*** Material provided ***
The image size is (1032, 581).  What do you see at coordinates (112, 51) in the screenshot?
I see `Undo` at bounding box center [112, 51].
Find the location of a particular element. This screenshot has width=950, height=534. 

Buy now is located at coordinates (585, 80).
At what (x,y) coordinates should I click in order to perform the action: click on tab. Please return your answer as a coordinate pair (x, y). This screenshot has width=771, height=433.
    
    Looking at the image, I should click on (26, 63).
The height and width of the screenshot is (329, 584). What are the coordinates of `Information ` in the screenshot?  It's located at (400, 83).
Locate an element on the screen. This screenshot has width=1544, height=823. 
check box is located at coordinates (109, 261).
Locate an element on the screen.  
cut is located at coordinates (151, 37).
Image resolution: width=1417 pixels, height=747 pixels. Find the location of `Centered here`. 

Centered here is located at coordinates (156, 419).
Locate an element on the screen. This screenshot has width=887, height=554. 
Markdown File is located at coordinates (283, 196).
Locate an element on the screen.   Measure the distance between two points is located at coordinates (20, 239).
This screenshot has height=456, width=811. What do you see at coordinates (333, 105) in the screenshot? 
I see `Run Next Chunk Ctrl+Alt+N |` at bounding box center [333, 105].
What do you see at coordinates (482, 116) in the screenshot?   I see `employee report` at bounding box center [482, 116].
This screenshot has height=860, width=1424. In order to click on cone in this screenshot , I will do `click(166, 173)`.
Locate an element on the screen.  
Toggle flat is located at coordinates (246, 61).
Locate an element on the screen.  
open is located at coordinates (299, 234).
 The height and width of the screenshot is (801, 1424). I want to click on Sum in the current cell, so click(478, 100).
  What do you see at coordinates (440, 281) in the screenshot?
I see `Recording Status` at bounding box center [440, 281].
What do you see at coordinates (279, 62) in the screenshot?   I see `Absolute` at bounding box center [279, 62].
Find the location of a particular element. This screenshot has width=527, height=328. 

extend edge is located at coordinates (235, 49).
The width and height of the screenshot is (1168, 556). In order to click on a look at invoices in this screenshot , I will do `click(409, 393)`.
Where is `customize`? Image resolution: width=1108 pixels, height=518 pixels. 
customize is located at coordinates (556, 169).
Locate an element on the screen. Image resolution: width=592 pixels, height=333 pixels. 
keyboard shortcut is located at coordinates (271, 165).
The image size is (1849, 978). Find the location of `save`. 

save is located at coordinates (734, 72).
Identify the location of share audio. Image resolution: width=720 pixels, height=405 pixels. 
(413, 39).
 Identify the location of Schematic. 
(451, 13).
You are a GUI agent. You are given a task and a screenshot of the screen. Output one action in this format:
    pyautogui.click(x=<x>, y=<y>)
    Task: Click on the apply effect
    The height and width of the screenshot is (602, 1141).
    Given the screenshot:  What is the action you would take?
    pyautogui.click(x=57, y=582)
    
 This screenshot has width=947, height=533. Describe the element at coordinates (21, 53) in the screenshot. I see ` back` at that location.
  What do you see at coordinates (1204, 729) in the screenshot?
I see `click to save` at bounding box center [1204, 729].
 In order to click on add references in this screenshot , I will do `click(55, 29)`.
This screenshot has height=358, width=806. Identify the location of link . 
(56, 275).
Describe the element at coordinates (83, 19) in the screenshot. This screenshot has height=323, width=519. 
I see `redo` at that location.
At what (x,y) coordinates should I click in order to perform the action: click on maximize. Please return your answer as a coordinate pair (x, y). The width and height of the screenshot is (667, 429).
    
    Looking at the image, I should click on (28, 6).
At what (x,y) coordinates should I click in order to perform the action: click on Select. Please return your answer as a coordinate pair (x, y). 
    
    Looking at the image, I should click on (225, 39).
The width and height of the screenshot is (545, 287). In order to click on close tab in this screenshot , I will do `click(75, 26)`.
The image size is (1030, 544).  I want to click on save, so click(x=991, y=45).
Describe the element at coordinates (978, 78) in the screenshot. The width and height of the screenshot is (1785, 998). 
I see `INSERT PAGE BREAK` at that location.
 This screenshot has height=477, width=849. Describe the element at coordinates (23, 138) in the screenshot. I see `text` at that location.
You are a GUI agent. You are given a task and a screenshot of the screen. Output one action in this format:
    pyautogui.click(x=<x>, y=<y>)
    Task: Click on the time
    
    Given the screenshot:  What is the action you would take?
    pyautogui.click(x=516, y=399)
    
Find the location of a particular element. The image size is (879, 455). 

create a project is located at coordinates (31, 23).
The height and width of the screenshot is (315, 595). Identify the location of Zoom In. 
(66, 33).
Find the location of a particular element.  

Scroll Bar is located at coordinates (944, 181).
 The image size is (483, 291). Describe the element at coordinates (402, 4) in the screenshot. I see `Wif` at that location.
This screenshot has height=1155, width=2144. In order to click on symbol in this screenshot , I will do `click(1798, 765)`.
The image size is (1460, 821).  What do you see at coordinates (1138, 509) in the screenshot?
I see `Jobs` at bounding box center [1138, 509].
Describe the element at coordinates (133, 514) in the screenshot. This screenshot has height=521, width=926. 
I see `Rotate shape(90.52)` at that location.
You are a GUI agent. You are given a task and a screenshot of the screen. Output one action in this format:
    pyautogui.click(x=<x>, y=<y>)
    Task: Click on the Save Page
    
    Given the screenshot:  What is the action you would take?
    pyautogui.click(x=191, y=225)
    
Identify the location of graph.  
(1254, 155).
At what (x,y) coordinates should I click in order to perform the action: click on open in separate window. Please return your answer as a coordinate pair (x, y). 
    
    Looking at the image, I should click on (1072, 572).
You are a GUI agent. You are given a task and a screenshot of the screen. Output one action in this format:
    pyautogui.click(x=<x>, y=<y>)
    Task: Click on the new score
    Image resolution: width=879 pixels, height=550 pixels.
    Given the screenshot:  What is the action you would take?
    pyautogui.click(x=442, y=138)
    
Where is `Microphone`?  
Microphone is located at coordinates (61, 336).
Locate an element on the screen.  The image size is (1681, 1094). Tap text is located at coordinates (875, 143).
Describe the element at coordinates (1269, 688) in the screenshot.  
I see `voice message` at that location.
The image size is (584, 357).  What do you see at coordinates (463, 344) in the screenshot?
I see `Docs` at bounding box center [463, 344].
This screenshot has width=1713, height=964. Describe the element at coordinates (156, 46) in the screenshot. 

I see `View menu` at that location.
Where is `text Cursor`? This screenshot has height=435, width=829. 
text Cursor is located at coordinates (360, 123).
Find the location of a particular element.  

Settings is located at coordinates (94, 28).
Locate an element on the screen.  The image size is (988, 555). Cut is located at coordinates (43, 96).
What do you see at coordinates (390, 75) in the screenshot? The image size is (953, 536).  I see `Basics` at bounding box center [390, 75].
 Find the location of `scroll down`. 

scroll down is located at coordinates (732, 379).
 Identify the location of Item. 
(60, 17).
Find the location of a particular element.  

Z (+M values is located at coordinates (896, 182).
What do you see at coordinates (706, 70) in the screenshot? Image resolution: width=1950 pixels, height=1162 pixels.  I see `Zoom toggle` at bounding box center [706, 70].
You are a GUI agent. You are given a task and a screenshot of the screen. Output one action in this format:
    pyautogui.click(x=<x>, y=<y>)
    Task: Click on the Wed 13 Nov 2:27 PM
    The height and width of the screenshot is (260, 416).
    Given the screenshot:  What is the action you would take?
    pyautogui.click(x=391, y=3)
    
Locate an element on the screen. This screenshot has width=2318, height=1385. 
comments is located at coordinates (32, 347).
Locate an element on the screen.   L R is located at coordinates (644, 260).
***
Task objective: Report how many lines of the items above contain the word "Identify", matching case exactly. Give only the number.

Output: 6